Job A
Answer these questions using the Christopher Walken cowbell project:
(i) Who wrote the "More Cowbell" sketch?
(ii) On which show, and in what year, did Ferrell recount his backstage conversation with Walken?
(iii) What dish did the waiter mention when offering Walken more cowbell?
Job B
Extend the Christopher Walken cowbell project past its final sentence.

Document passage
╭──

Project by Anne Ensign
Analysis between various statistics of Christopher Walken's film career and popular music that utilizes the cowbell.
JUMP TO:
The Saturday Night Live sketch "More Cowbell" aired on April 8, 2000.1 It quickly because a pop culture sensation. Will Ferrell, an SNL cast member and writer, was responsible for penning the famous sketch.2 On The Tonight Show Starring Jimmy Fallon in 2019, Ferrell recounted a conversation (with tongue-in-cheek) that he had backstage with Walken after a play:
“You know, you’ve ruined my life. People, during the curtain call, bring cowbells and ring them. The other day I went for an Italian food lunch, and the waiter asked if I wanted more cowbell with my pasta bolognese.”3
I am curious to see if there is any correlation with Walken's film career (ratings, number of films per year, etc.) and popular songs that incorporate cowbell into the percussion instruments used in recording.

╰──

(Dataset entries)
╭──

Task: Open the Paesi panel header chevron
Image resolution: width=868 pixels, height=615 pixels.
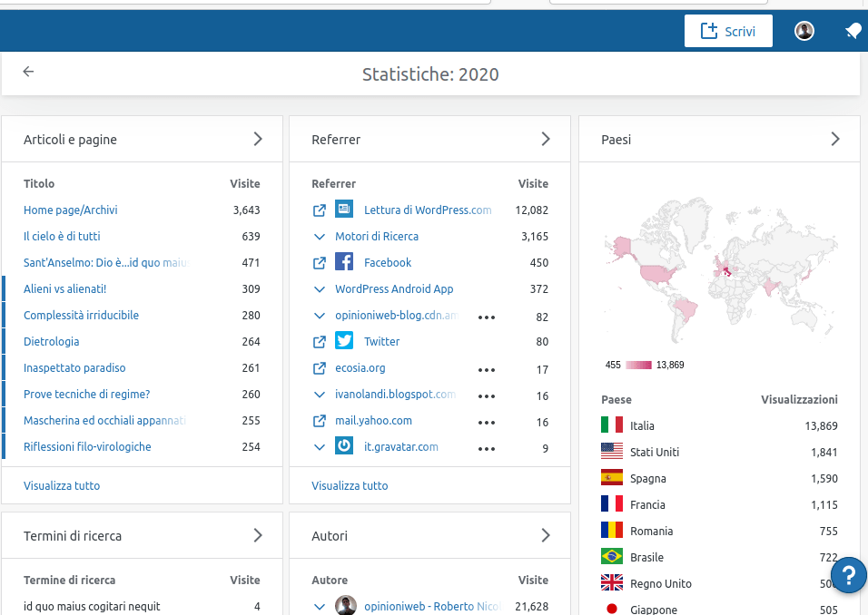Action: click(x=834, y=140)
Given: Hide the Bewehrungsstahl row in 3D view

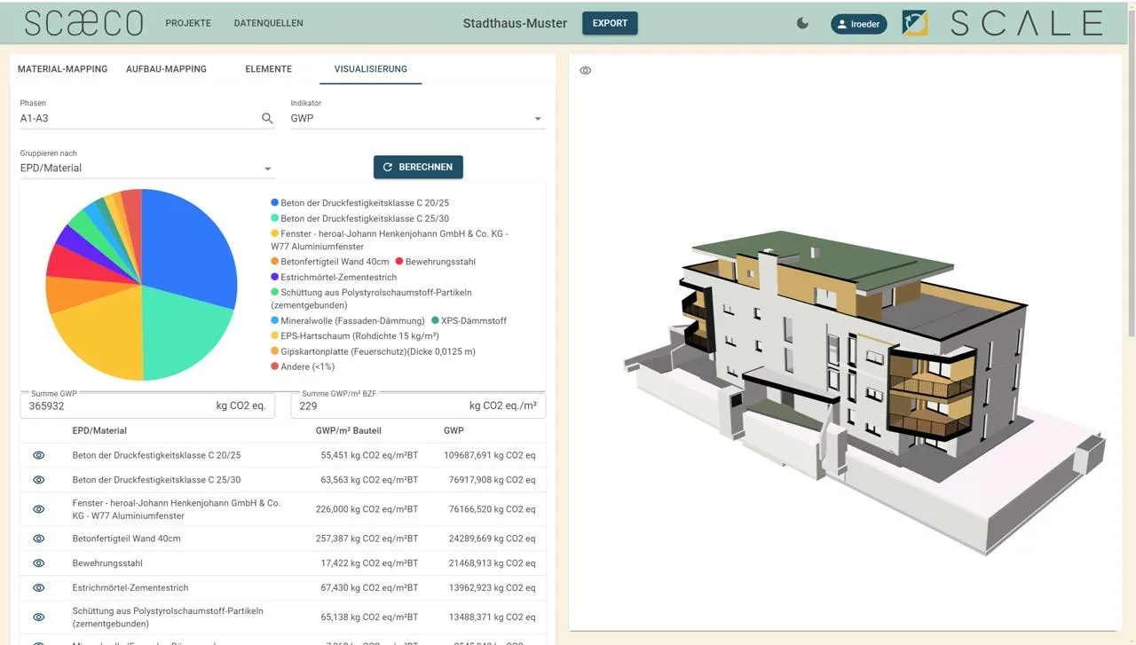Looking at the screenshot, I should [x=38, y=563].
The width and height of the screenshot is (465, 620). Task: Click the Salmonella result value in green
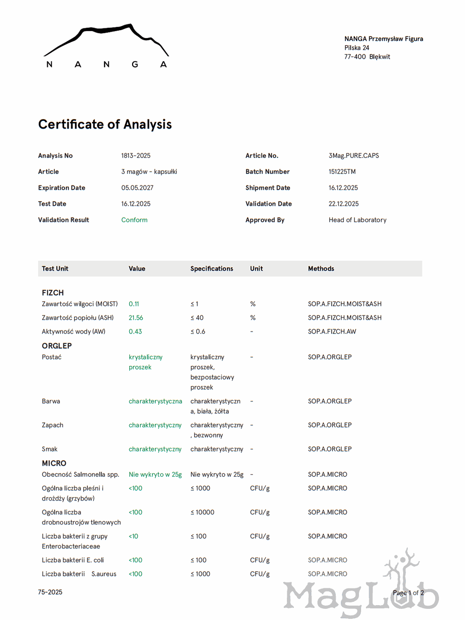[x=155, y=475]
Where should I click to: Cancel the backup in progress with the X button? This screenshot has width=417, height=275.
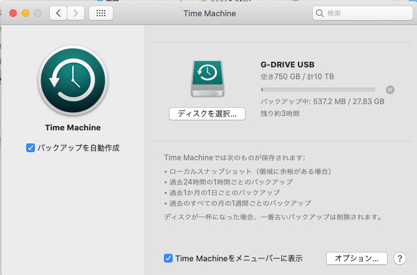click(390, 89)
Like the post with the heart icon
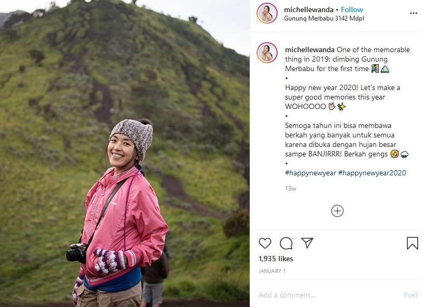Viewport: 422px width, 307px height. tap(265, 243)
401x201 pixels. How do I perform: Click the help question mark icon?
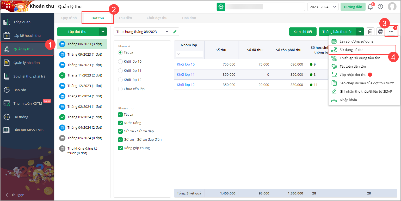380,7
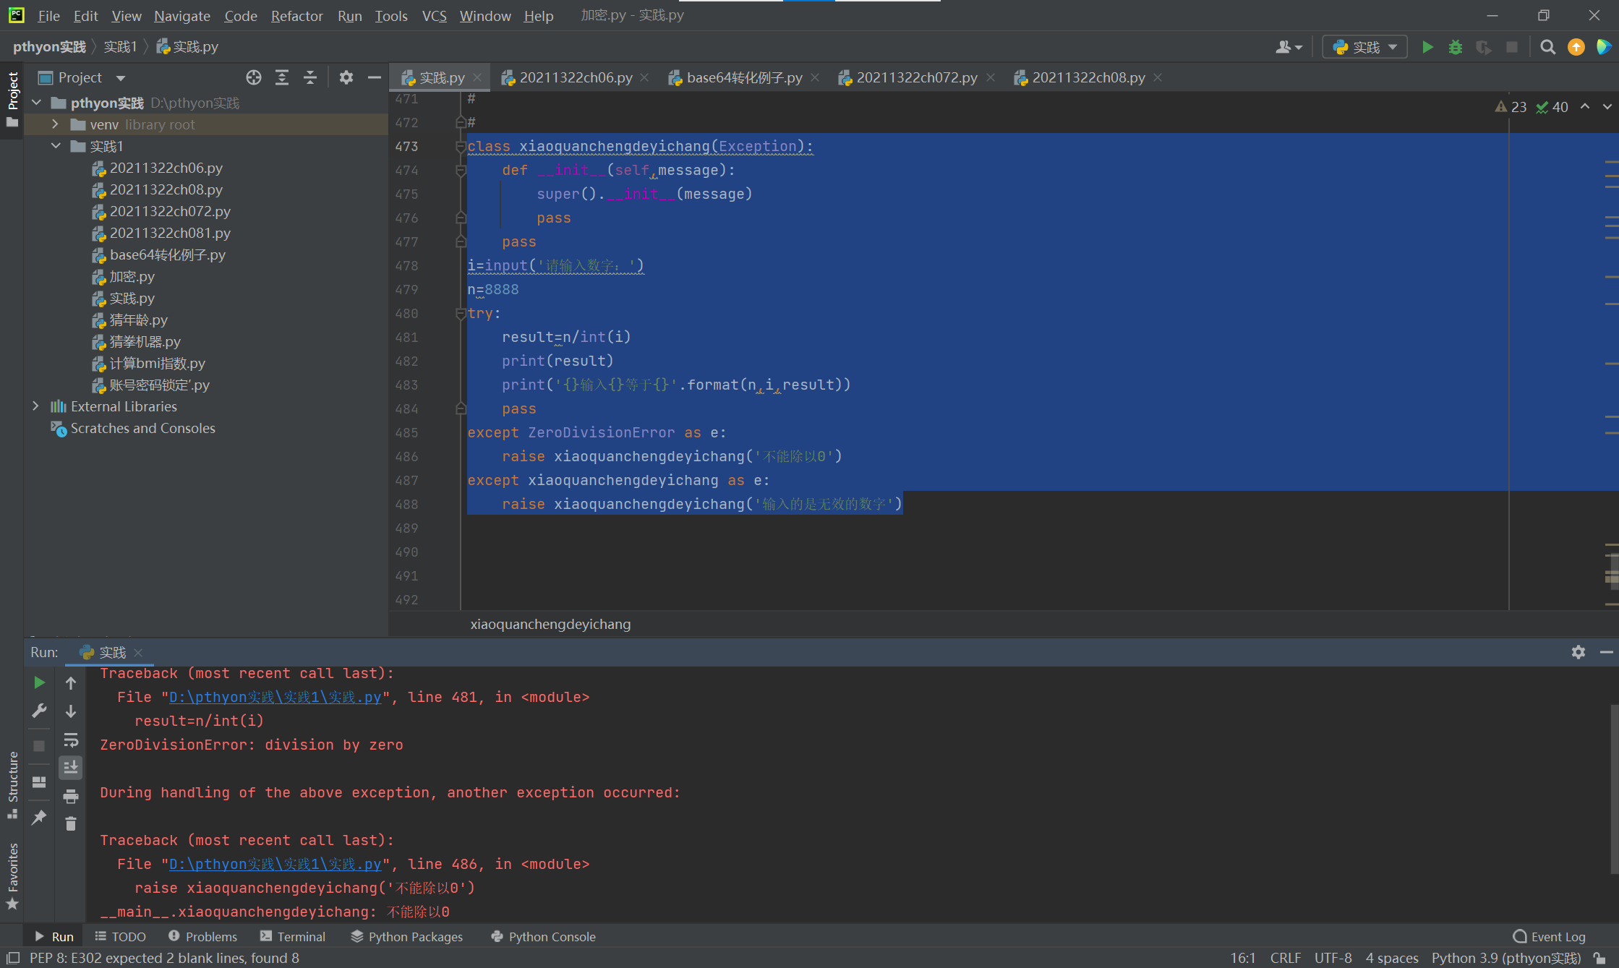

╰──

Task result A
(i) Will Ferrell
(ii) The Tonight Show Starring Jimmy Fallon, in 2019
(iii) Pasta bolognese

Task result B
Sample size was comprised of:
- 111 Christopher Walken films
- 4284 songs with cowbell
- 1369 popular songs to find mutual instances with cowbell songs
- Final list of 130 songs mutual instances
Walken Data
I accessed www.RottenTomatoes.com for Walken's films. Since the list was fairly short, it was easiest to copy/paste the data into a spreadsheet and create a CSV.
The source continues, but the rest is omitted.